Is the desecration of an American flag, by burning or otherwise, a form of protected speech under the First Amendment?
Yes, the desecration of an American flag is protected under the First Amendment.
The Texas law left Johnson with a wide range of other symbols and forms of expression to express his deep disapproval of national policy. It was Johnson’s use of this particular symbol, not the idea that he sought to convey, for which he was punished. Under this ruling, the government may draft men into the Armed Forces where they must fight and perhaps die for the flag; however, the government may not prohibit the public burning of the same flag. The Texas statute should be upheld as applied in this case.
The value of the American flag as a symbol cannot be measured and the interest in preserving that value for the future is significant, given the flag’s unique status as a symbol of national unity. This interest outweighs other speech concerns. Thus, the flag is worthy of protection from unnecessary desecration.
Johnson’s burning of a flag is protected expressive conduct known as symbolic speech, under the First Amendment.
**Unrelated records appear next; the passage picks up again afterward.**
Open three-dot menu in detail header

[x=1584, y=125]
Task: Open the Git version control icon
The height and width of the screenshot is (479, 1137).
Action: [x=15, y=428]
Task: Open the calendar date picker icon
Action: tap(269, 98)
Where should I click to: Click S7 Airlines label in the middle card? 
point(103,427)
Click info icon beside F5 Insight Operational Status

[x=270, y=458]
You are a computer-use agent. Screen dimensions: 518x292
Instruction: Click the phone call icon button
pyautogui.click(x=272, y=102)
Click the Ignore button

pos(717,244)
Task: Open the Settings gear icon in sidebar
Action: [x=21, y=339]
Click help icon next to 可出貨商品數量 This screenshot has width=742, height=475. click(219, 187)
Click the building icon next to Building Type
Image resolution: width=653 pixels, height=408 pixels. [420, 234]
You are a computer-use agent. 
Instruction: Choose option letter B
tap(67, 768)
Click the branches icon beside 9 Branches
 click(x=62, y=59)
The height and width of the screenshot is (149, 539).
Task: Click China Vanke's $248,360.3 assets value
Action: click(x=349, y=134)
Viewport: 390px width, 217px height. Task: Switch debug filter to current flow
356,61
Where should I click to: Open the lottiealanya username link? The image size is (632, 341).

Texas claims that its interest in preventing breaches of the peace justifies Johnson’s conviction for flag desecration. However, no disturbance of the peace actually occurred or was threatened to occur, simply because of Johnson’s flag burning. Further, Johnson’s expressive conduct does not fall within the category of “fighting words,” or that which is likely to provoke the average person to retaliation because no reasonable onlooker would’ve regarded Johnson’s generalized expression of dissatisfaction with the policies of the federal government as a direct personal insult or an invitation to a physical fight. This holding is in accordance with the bedrock principle underlying the First Amendment, that the government may not prohibit the expression of an idea simply because society finds it offensive or disagreeable.